The right profile

What's the difference between GeoJSON and plain old RFC 4627 JSON? It seems like a naïve question, but it's actually rather important. GeoJSON data is JSON data, following all the rules of RFC 4627, but has additional constraints. The most significant of these are:

  • GeoJSON object must have a 'type' member.

  • The value of that member must be one of the following: "Point", "LineString", "Polygon", "MultiPoint", "MultiLineString", "MultiPolygon", "GeometryCollection", "Feature", or "FeatureCollection."

  • The items of a FeatureCollection will be arrayed in its 'features' member.

  • A Feature's representation in mathematical space is expressed in its 'geometry' member.

  • A geometry's coordinate values are arrayed in X (or easting), Y (or northing), Z order.

Say you're writing a HTTP client that requests JSON data from a server and processes it. How does it "know" how to find the features in the data or the geometries of those features? If there's exactly one server involved and it provides only GeoJSON data, you can have a coupled, but reliable client-server system where the way the data is processed depends on the address of the server. But if there are multiple JSON APIs involved the brittleness of this kind of system quickly increases. Just having a JSON schema isn't a silver bullet because schemata aren't standardized in RFC 4627; the question then becomes how does the client "know" where to find the schema?

I've written before that GeoJSON might need its own media type to be a good citizen of Formatland, something like application/vnd.geojson+json. GitHub (for example) does this. Lately, I'm persuaded by people like Mark Nottingham who argue that a flatter space of fewer media types is better. GeoJSON's extra constraints are only about the structure and interpretation of the data, they don't affect parsing of the data at all. An application/json parser need not skip a beat on GeoJSON and a generic application/json application can do plenty of shallow processing on it.

The profile concept from the 'profile' Link Relation Type I-D seems to suit GeoJSON well and I'm rooting strongly for this draft. If and when it is finalized, we can declare GeoJSON to be just a profile of application/json and clients can use the profile declaration to make more sense of data instead of out-of-band information or sniffing and guessing.

Profiles could also be a means for making sense of the various profiles of GeoJSON already found in the wild today. I've come up with a short list of five, apologies for any omissions.

Microsoft's OData removes one constraint from GeoJSON and adds two more:

Any GeoJSON value that is used in OData SHOULD order the keys with type first, then coordinates, then any other keys. This improves streaming parser performance when parsing values on open types or in other cases where metadata is not present.

The GeoJSON [GeoJSON] standard requires that LineString contains a minimum number of Positions in its coordinates collection. This prevents serializing certain valid geospatial values. Therefore, in the GeoJSON requirement “For type ‘LineString’, the ‘coordinates’ member must be an array of two or more positions” is replaced with the requirement “For type ‘LineString’, the ‘coordinates’ member must be an array of positions” when used in OData.

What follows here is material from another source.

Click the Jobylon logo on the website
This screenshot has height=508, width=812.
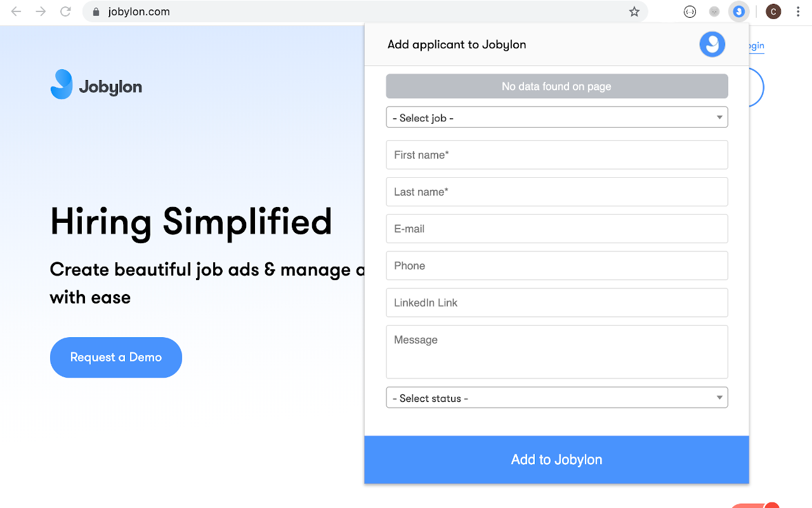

All other arrays in GeoJSON are allowed to be empty, so no change is necessary. GeoJSON does require that any LinearRing contain a minimum of four positions. That requirement still holds that LinearRings can show up only in other arrays and that those arrays can be empty.

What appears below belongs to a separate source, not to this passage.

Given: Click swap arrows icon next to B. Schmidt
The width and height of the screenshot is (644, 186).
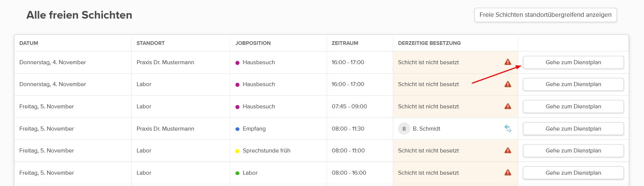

GeoJSON allows multiple types of CRS. In OData, only one of those types is allowed. In GeoJSON in OData, a CRS MUST be a Named CRS. In addition, OGC CRS URNs are not supported. The CRS identifier MUST be an EPSG SRID legacy identifier.

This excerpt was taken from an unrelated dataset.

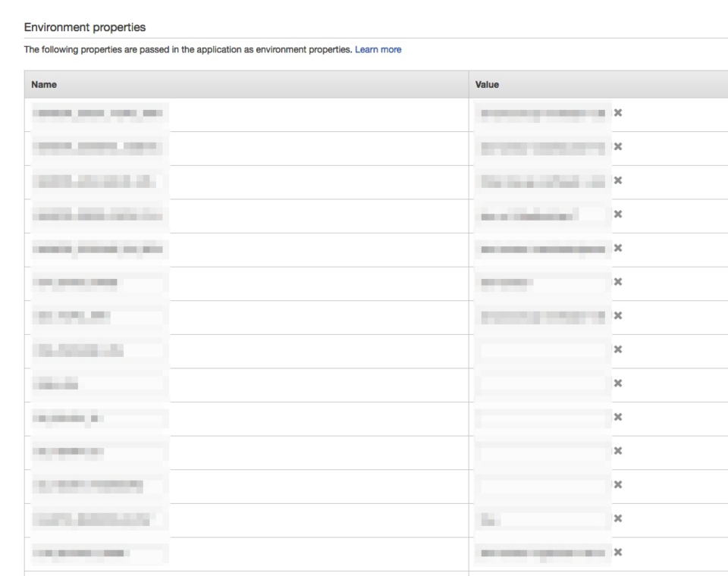The height and width of the screenshot is (576, 728).
Task: Remove the sixth property row
Action: pyautogui.click(x=618, y=281)
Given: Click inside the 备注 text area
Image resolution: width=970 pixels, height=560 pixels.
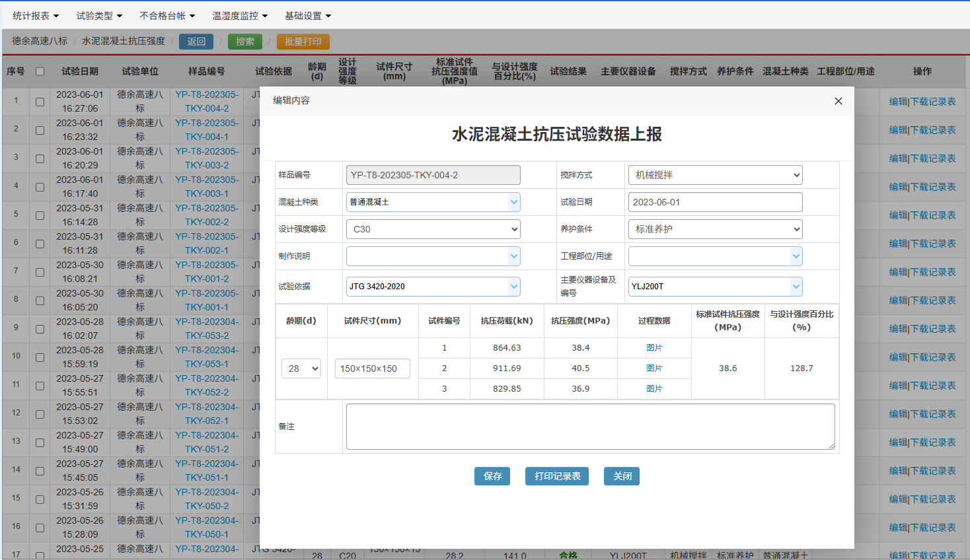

Madrona's KML-ish nested feature collections are another profile.

Leaflet examples, like that for L.GeoJSON, hint at a profile where features have 'title' and 'description' properties.

Pleiades has its own profile of GeoJSON in which we add a representative point member to features, an anchor for labels and popups. The Pleiades profile also has 'title' and 'description' properties.

The 'geo' member in Twitter's 1.1 API uses a classic profile of GeoJSON, the "surely you mean latitude, longitude order!" profile.

In anticipation of the 'profile' Link Relation Type I-D getting past the IETF and IANA hurdles, I've created a strawman proposal for how GeoJSON might use it: https://gist.github.com/3853624. Please check it out, comment, or fork it if you've got your own profile of GeoJSON and are interested in expressing it using profile links.